Rows:
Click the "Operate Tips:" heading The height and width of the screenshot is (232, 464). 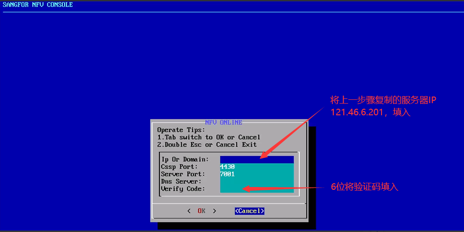[181, 130]
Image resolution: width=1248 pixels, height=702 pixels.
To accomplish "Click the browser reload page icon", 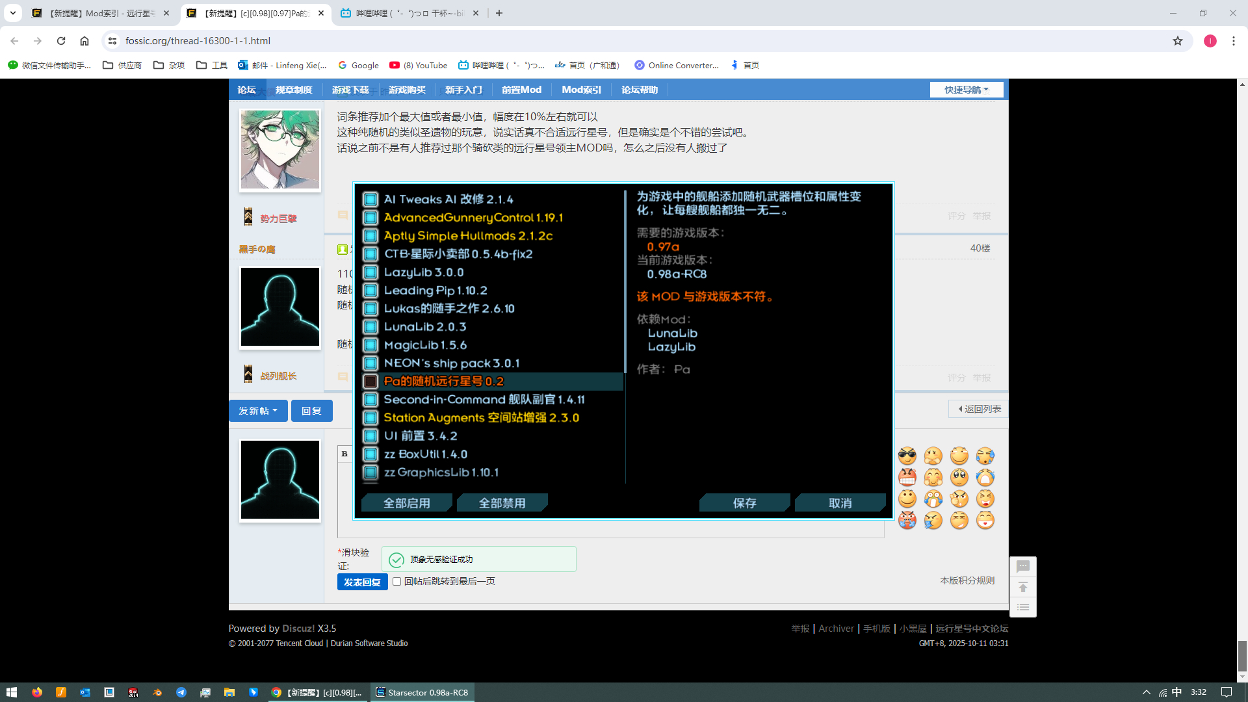I will [x=61, y=41].

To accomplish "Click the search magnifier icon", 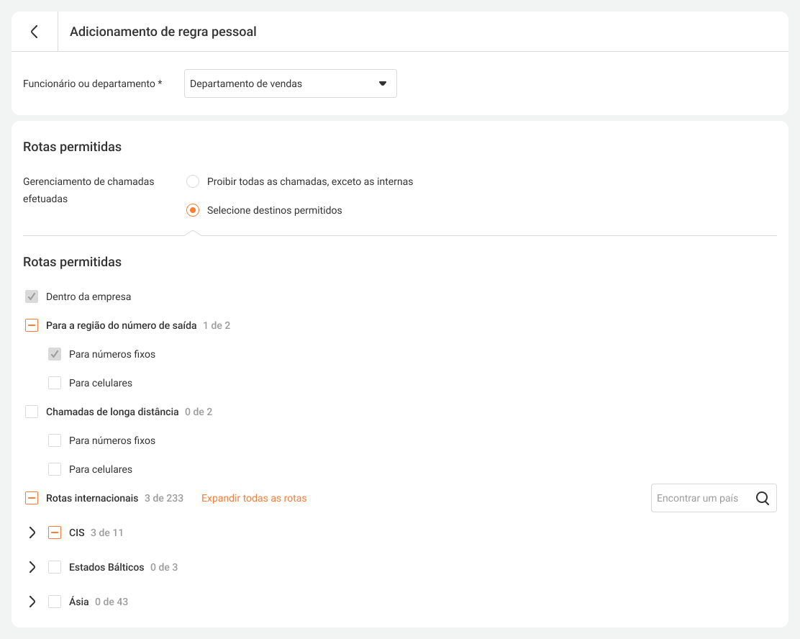I will click(763, 498).
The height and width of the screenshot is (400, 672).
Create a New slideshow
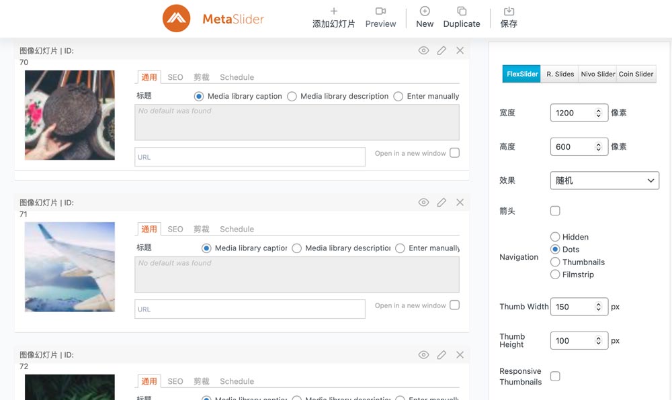pos(425,17)
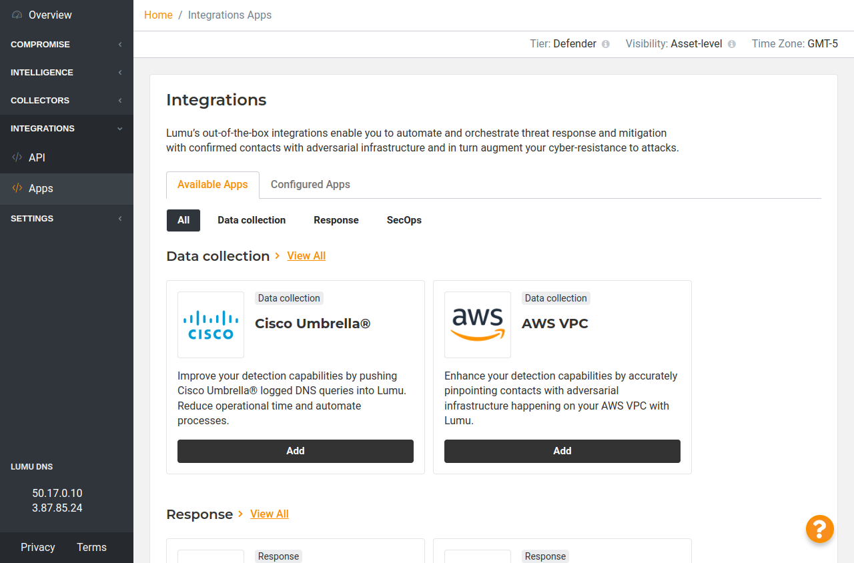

Exercise directions:
Rewrite the material from the line containing "The height and width of the screenshot is (400, 672)." through the end as a numbered list, omitting any blank lines and leaving out the pictures.

In response:
1. The height and width of the screenshot is (400, 672).
2. Create a New slideshow
3. pos(425,17)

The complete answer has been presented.